> [REQUIREMENT A]: Translate this sentence from the Machu Picchu training comments into Spanish: "There is no serious height exposure on the Inca trail."
> [REQUIREMENT B]: According to the Machu Picchu training comments, how high is Dead Women's Pass?
> [REQUIREMENT C]: Resume the Machu Picchu training comments from the point where they stop.

> [SELECTED TEXT]:

▶

Focus on these four Machu Picchu training activities and you will no doubt have an incredible time trekking to one of the world’s most impressive and mysterious archeological sites.
Thank-you for the article it is exactly what I was looking for!
Hi there! So I’ve had a lot going on personally and haven’t trained enough. I’m going to Machu Picchu with my job and now only have 3 weeks left to get some training in. Should I focus on jogging? What can I do this late in the game to get somewhat ready?
Hi Monique, Yes, I would focus on aerobic exercises like joking, cross trainer, rowing or cycling. If you can get one or two day hikes in that would help too. All the best!
I am booked to hike the Inca trail in April 2010. I don’t like heights very much but have completed the Milford track, the Cape Brett track, and many of the other ” Great Walks” of New Zealand. Is that enough heights and length of hikes or do you think it will be too much for me.
I am a 59 year old female with good health and reasonable fitness.
Hi Brenda, I think you will be absolutely fine. There is no serious height exposure on the Inca trail. The main concern for most people is the high pass (Dead Women’s Pass), which is 4,200m. You may experience some altitude sickness here but if you have spent a few days pre acclimatising in Cuzco you should be absolutely fine. All the best for your hike!
Thanks for the information for training. It was very helpful!
I am planning to be in M P in October 2020 and thinking of hiking the Inca trail . This year, 2019, I hiked (slowly) in the Rockies – Sentinel Pass, Parker Ridge, Cavell Meadows & Sulphur Skyline which are all classed as moderate but I found it pretty hard going. I will be 76 in 2020 , do you honestly thing I would be up to the Inca Trail.
Hi Kate, Thanks for getting in touch. I’m not very familiar with the hikes you mentioned in the Rockies. The Inca Trail is a fair challenge. The two things people generally struggle with is the high pass, called Dead Women’s pass, and the many steps on the trail. The latter does take its toll on the knees. If you are concerned about your ability to hike for 4-6 hours everyday, for 4 days, then you may want to consider the short 2-day Inca Trail. This is a lot shorter, and skips Dead Women’s Pass. Pretty much all operators offer the hike. It is permitted so you need to book with a registered outfitter. You can get connected with one here: https://www.machupicchutrek.net/go/
We are 4 women in our late 50's – averagely fit – have done a bit of hiking mainly in Arizona – the most strenuous being Camelback – which I found tough but doable. Would you say we should do the 2 day Inca hike instead of the 4 dayundefined3 night? A friend who is incredibly fit said she found the Inca Trail tough – which concerns me as she is super fit..
Hi Elle, thanks for getting in touch. The Inca Trail is pretty tough. Day two goes to high altitude (4,200m) so experiencing altitude sickness is possible. It also consists of lots of steps so can take its toll on the knees. That being said if you have an average level of fitness it is totally doable. Many people in there 50s, 60s and even 70s do it every year. But if you are concerned then I would recommend the 2-day hike, which is a lot easier. Feel free to contact me directly if you would like a quote to book: [email protected]. Thanks!

◀

> [RECORDED INFORMATION]:
▶

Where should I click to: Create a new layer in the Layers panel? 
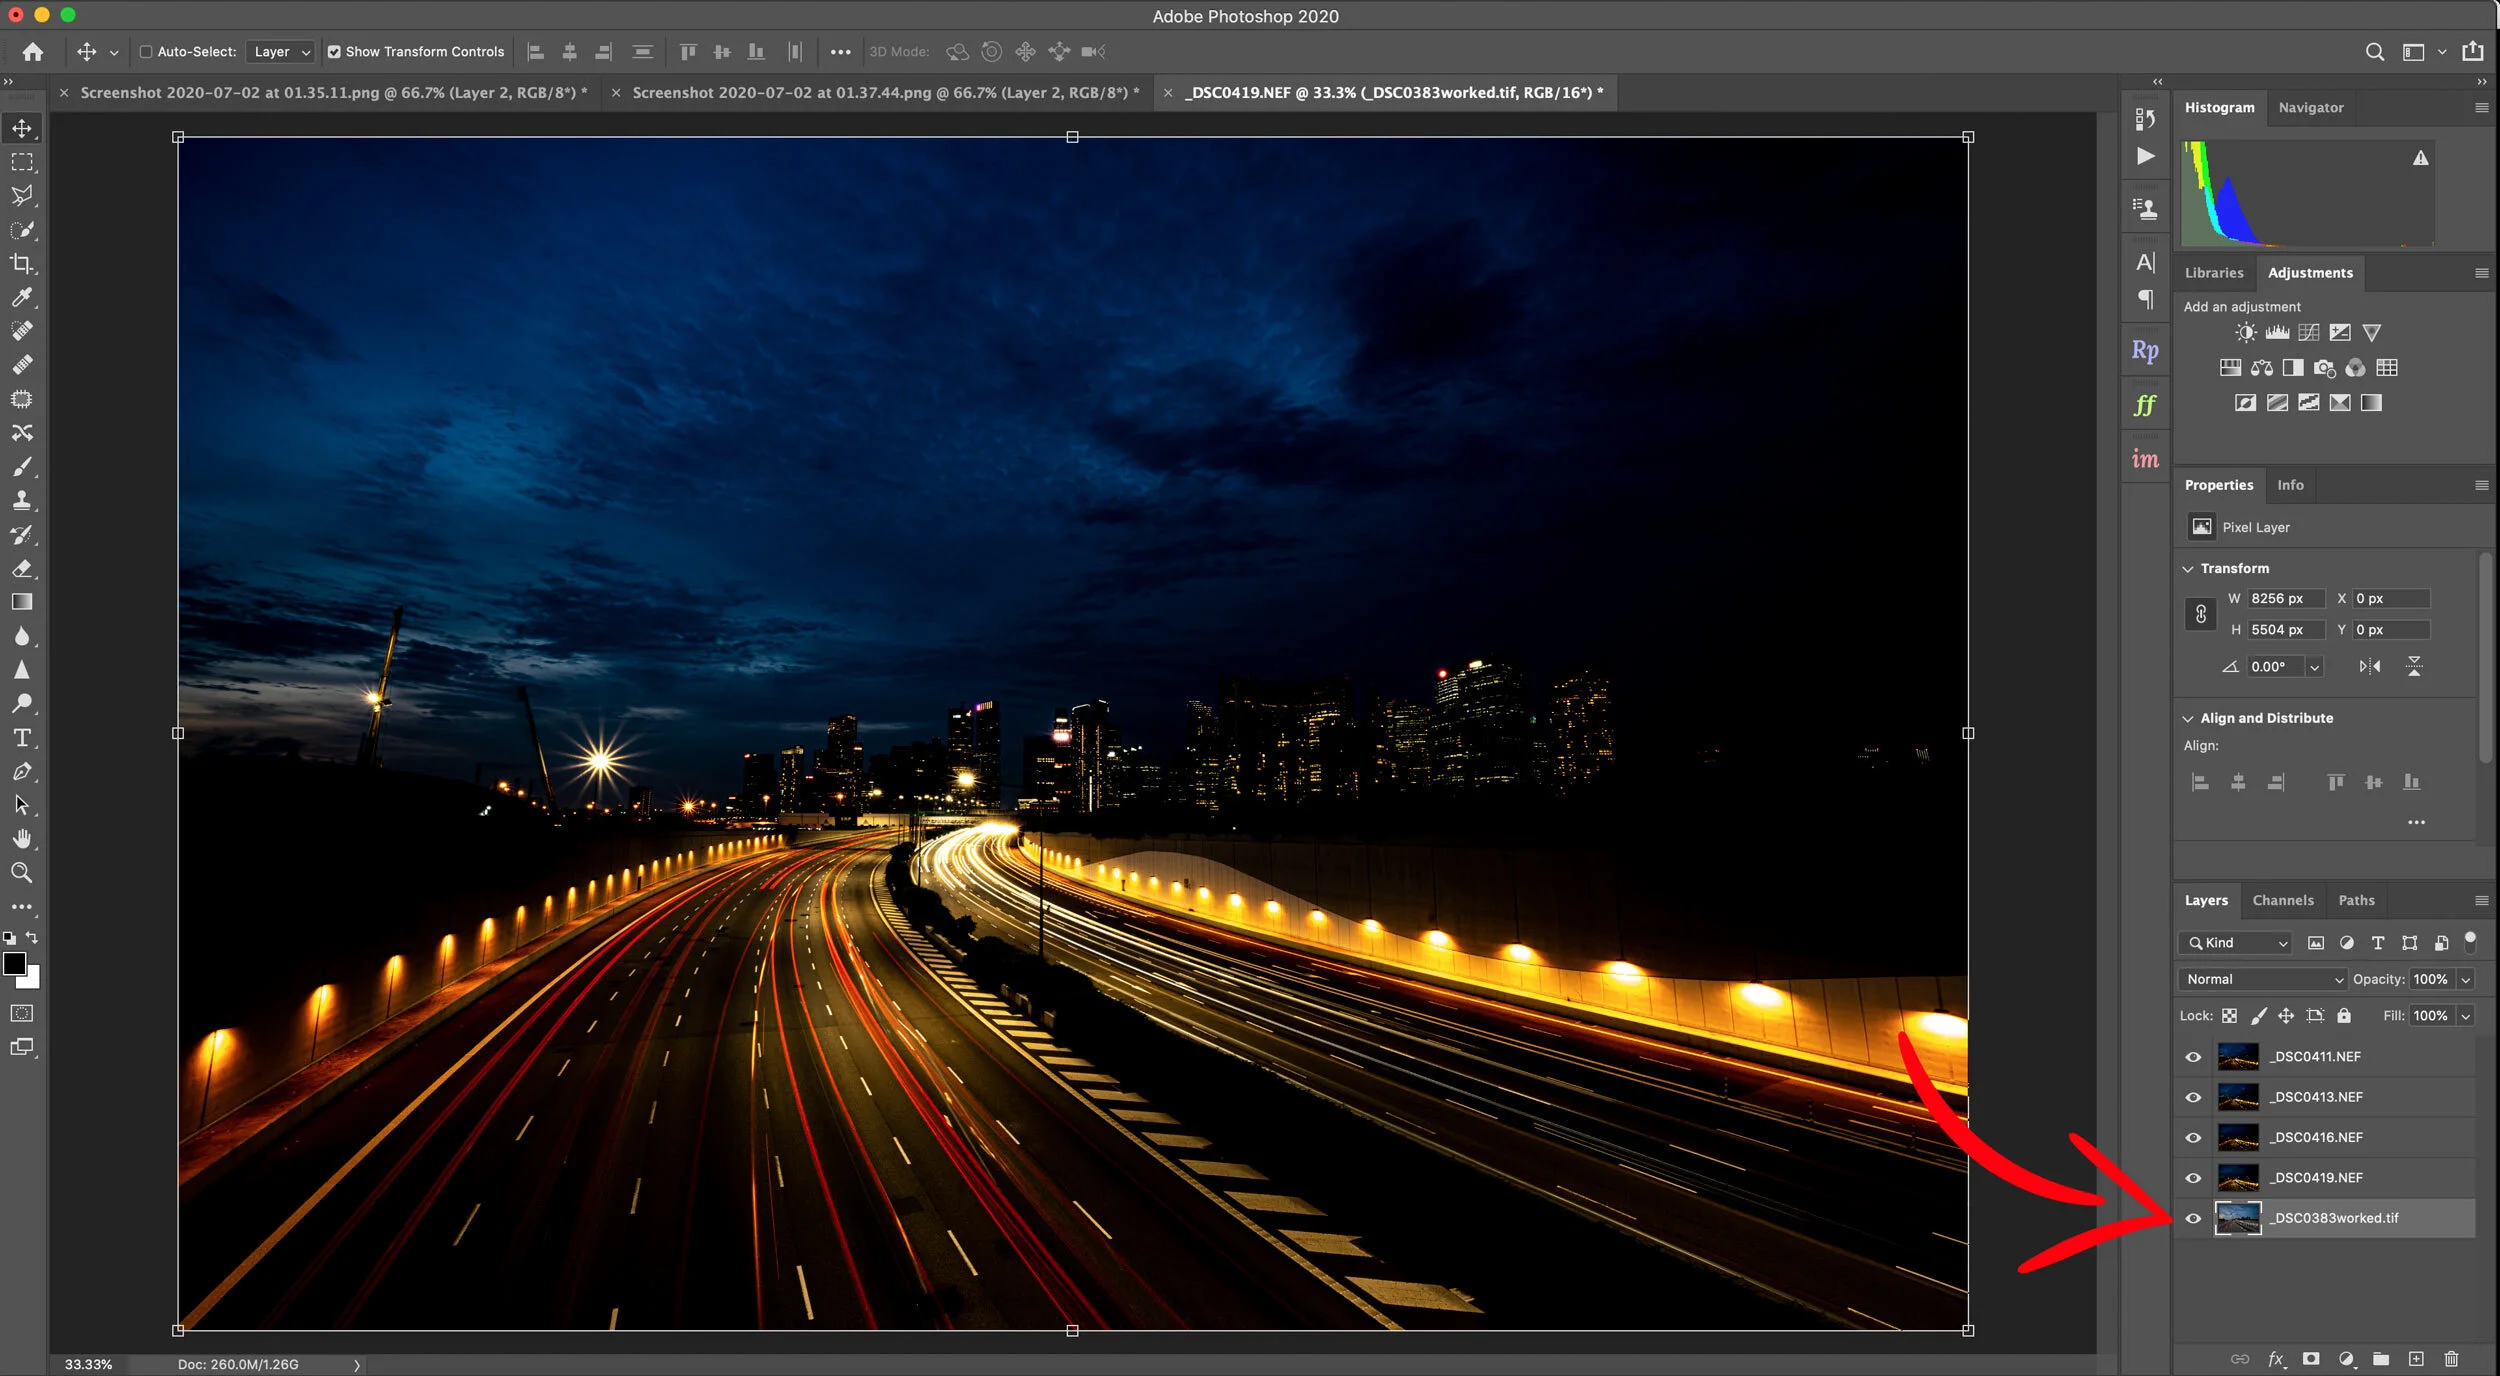click(x=2416, y=1359)
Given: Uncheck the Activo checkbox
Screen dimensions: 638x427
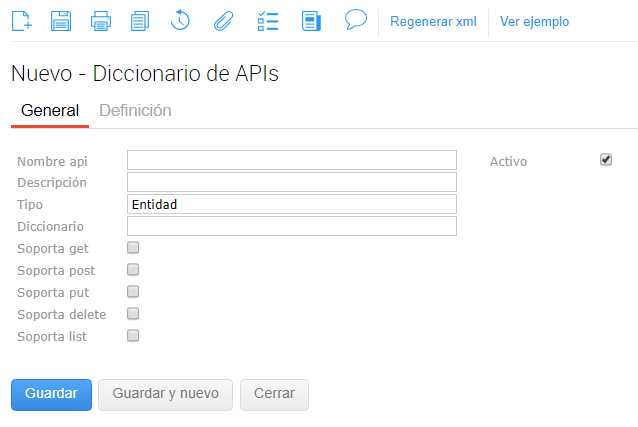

◀

> [EXPECTED OUTPUT A]: No hay una exposición seria a las alturas en el Camino Inca.

> [EXPECTED OUTPUT B]: Dead Women's Pass is 4,200m high.

> [EXPECTED OUTPUT C]:
I have completed the short Inca trail a couple of years ago.. I took a car ride over to vilcabamba and would like to trek this trail to machu pichu not the classic Inca trail. It appears that the operator you contacted for me does not cover this trail. Do you know of any other operators who cover this trek
Hi Malcolm, thanks for getting in touch. I’ve completed the Vilcabamba, which is a great route but unfortunately, not many operators offer it. I used Kandoo Adventures, although they are quite pricey. All the best!
Thank You; lots to think about and very interesting
Hi Mark, we are 8 seniors in the bracket of 65-75 yo having intention to visit Machu Pichu next year in Sp 2023; just wondering after we reach MP by train or by plane , how far is the distance to walk till we reach the plateau of the ruins in Machu Pichu ? is there any picture that we can see in order to have an idea how dificult is the area we have to walk.
Hi Budi, you will reach Aguas Calientes by train and can then catch a bus up to the entrance of Machu Picchu. Once in the citadel there are quite a few steps to go up and down, so you might want to take a flatter route. But in general, if your party are okay with walking over cobbled stones and can handle steps, then there is not much to be worried about.
I will be 70 next year and want to do the Machu Picchu trail. I believe I’m relatively fit for my age – can swim over 1km freestyle without stopping in around 24 minutes (not over pushing myself) walk several times a week, between 8-16 Kms each time. I climbed Adams Peak in Sri Lanka 3 years ago which is considered pretty tough and I did find it so. Actually, coming down worse as my knees were very painful. So I’m wondering if I am being unrealistic in thinking I should be able to do this. My son did it aged 18 and he’s super fit but says he thinks I’ll be fine. But what do you think?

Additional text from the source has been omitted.